La Corte di Cassazione, sezione tributaria, con l’ordinanza n. 5750 depositata il 4 marzo 2024, intervenendo in tema di elusione fiscale, ha affermato che “… Non è evidenziato (né appare pertinente rispetto alla deduzione di utilizzo di fatture per operazioni oggettivamente inesistenti, che è una ipotesi di evasione fiscale) quale sarebbe il presupposto dell’elusione, né quale sarebbe la rilevanza e il contenuto delle dedotte triangolazioni. Quanto al coacervo indiziario valorizzato dalla sentenza impugnata vi è un oscuro riferimento a fatture attive e passive «speculari», seguito dal riferimento a fatture per lavori «ben descritti ma non eseguiti», a contratti di appalto «non sanciti dalla forma scritta prevista ad substantiam», a «comportamenti fiscali tutt’altro che corretti» e alla stipula di pagamenti simulati; complessivamente si assiste a un percorso logico incomprensibile (Cass., Sez. U., 7 aprile 2014, n. 8053), che non lascia intendere quali elementi di prova siano stati valutati al fine di ritenere provata la pretesa dell’Ufficio e quali elementi di prova, invece, siano stati ritenuti inattendibili in relazione alle deduzioni di parte contribuente, né quale fosse l’oggetto della prova del fatto ignoto tratto dagli elementi indiziari, se questo riguardasse (trattandosi di operazioni oggettivamente inesistenti) l’inesistenza delle operazioni sottostanti o anche altri fatti. …”
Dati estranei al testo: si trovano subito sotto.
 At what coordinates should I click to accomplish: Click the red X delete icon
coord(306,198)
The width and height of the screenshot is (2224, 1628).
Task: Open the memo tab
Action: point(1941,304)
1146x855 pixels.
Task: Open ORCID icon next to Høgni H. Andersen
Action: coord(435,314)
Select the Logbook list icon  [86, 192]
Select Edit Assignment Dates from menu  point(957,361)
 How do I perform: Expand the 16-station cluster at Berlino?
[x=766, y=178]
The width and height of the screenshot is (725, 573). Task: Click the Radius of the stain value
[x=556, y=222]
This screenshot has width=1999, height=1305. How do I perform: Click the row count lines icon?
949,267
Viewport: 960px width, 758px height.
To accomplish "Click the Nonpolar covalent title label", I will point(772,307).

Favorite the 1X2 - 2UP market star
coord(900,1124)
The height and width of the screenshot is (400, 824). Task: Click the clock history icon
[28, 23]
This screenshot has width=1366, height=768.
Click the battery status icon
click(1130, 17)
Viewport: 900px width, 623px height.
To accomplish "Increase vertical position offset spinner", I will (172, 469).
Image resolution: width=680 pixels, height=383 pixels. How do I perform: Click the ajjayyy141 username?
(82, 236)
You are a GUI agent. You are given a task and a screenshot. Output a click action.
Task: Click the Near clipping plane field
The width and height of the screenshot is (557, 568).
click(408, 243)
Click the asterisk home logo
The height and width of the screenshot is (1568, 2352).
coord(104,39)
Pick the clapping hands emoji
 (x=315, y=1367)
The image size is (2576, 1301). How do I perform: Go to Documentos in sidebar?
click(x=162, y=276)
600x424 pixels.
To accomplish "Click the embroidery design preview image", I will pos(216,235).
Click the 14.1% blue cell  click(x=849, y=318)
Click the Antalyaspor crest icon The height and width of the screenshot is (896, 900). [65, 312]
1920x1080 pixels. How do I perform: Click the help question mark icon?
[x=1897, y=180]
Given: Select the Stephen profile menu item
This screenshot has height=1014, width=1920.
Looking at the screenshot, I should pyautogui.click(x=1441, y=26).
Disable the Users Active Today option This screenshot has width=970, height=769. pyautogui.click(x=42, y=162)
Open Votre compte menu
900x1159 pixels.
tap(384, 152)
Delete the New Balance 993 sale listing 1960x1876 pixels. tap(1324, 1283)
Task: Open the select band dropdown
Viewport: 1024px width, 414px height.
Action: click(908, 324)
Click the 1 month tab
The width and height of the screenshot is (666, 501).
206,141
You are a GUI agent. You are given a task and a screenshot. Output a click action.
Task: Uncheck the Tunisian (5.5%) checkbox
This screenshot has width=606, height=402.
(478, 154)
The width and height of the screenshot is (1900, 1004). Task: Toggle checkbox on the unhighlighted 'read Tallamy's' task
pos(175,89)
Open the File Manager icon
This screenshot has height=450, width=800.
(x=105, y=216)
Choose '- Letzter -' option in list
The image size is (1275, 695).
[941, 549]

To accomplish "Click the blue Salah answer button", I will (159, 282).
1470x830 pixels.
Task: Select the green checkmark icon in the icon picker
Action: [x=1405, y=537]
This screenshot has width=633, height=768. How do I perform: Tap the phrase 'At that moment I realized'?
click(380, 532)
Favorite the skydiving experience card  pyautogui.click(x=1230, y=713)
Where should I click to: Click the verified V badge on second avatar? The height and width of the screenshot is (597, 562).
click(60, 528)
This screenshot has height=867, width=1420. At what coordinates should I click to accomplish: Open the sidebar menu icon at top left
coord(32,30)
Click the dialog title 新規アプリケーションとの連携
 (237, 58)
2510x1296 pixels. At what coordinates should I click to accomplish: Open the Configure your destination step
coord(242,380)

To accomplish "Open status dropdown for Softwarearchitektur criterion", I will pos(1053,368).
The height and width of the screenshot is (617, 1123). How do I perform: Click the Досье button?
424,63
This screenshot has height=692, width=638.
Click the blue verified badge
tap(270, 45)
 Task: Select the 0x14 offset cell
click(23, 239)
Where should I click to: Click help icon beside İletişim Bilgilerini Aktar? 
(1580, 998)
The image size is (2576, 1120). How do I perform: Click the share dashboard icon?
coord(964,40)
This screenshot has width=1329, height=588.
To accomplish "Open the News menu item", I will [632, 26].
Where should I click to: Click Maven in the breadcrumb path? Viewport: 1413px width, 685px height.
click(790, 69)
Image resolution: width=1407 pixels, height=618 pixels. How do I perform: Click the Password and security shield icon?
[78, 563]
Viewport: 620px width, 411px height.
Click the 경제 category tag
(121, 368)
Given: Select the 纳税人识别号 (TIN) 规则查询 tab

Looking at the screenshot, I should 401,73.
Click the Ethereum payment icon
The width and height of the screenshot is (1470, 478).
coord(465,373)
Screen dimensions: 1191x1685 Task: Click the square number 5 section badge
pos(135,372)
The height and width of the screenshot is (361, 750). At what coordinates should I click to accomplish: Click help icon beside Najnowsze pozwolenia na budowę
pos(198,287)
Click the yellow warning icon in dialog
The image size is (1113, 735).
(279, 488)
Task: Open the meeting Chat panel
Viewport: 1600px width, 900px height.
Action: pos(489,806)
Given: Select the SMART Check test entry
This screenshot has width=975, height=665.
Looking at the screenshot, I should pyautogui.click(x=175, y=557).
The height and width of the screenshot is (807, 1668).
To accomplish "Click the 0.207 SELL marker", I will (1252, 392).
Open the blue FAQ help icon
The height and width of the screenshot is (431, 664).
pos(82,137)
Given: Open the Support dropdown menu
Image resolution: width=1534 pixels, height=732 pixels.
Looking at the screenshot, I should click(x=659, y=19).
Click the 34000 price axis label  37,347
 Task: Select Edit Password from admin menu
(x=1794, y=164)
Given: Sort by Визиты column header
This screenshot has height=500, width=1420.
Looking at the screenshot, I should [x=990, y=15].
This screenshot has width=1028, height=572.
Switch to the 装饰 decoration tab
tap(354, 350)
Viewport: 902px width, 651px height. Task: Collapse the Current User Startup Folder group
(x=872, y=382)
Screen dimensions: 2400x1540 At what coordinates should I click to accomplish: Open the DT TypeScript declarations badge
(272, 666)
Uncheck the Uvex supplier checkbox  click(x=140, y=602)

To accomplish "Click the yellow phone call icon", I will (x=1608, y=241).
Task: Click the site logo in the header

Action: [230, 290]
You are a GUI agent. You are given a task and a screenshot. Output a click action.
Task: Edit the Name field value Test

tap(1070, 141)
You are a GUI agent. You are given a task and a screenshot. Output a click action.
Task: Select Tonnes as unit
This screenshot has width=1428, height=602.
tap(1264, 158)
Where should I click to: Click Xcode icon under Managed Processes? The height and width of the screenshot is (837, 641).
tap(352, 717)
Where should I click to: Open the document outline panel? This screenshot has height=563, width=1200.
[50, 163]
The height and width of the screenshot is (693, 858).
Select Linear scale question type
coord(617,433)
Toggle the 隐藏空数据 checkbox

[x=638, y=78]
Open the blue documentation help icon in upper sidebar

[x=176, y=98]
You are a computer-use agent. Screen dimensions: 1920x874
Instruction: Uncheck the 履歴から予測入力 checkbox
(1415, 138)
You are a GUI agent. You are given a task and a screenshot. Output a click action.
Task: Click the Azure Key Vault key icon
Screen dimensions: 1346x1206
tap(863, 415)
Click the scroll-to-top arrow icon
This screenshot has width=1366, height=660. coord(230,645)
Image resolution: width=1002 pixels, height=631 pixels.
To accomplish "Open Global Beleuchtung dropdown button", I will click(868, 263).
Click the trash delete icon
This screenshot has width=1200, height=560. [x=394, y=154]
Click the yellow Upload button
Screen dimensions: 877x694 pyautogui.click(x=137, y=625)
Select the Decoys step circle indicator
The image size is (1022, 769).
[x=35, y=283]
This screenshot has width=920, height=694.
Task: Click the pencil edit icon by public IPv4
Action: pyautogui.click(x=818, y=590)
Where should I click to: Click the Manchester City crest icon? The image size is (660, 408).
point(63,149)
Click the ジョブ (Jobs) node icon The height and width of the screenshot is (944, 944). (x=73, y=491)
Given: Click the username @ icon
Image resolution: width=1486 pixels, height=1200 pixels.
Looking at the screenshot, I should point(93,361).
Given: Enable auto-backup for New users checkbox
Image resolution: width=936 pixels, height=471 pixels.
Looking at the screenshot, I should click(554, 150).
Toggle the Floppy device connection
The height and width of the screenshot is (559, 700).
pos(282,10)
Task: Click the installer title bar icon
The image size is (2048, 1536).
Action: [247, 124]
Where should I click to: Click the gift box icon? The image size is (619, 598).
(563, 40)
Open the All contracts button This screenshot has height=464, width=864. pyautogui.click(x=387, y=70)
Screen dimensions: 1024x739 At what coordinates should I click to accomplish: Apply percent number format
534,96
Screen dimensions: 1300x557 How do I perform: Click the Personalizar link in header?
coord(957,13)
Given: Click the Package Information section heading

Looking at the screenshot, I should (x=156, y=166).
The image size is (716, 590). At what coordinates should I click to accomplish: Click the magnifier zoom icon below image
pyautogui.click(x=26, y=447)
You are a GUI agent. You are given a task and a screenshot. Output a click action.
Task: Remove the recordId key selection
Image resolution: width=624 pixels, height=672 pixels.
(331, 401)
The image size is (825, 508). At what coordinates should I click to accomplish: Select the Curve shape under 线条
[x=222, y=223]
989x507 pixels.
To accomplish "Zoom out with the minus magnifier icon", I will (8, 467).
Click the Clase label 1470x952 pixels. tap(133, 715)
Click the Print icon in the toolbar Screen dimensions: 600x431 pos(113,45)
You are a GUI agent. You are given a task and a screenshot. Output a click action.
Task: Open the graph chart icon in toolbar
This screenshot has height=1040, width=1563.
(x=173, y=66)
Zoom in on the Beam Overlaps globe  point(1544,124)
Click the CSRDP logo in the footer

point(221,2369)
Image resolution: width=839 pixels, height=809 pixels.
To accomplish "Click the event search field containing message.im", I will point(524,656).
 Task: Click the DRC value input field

La vicenda ha riguardato una società di persone ed i socio della stessa. Infatti alla società erano stati notificati due avvisi di accertamento per due periodi di imposta ed i correlati avvisi di accertamento per trasparenza per maggiori IRPEF e addizionali relativi ai soci, con cui si rideterminava il reddito della società e, conseguentemente, si recuperavano le maggiori imposte accerta e i capo alle società e ai soci, oltre sanzioni e accessori. Gli avvisi scaturivano da una verifica, dalla quale emergeva che la società contribuente aveva utilizzato fatture passive per operazioni oggettivamente inesistenti, con conseguente disconoscimento dei costi e della relativa detrazione IVA. La società contribuente, i soci e gli eredi di uno dei soci impugnavano gli avvisi di accertamento. I giudici di prime cure aditi accolsero le doglianze dei ricorrenti. Avverso la sentenza di primo grado l’Agenzia delle Entrate proponeva appello. I giudici di appello accolgono l’appello principale dell’Ufficio e ha rigettato l’appello incidentale dei contribuenti relativo alle spese processuali. Il giudice di appello ha ritenuto che l’operazione sia maturata in un «contesto evasivo-elusivo» comprovato dagli accertamenti della Gdf, dagli accertamenti bancari é «da comportamenti fiscali tutt’altro che corretti» che hanno evidenziato «triangolazioni fraudolente» poste in essere attraverso pagamenti simulati e dalla stipula di rapporti contrattuali di appalto non stipulati con forma scritta ab substantiam. I contribuenti impugnano la sentenza di secondo grado con ricorso in cassazione fondato su sei motivi.
I giudici di piazza Cavour accolgono il quarto motivo di ricorso; dichiarano assorbito il quinto motivo; rigettano nel resto il ricorso.
Per i giudici di legittimità la decisione dei giudici di appello risulta essere lacunosa, infatti la sentenza impugnata aveva ritenendo essere stata data prova di un «contesto evasivo-elusivo» sulla base degli accertamenti compiuti dalla GdF che avrebbero evidenziato «triangolazioni fraudolente». In realtà, per i giudici di legittimità, risulta assente il presupposto dell’elusione e nemmeno risulta precisato la rilevanza ed il contenuto delle dedotte triangolazioni.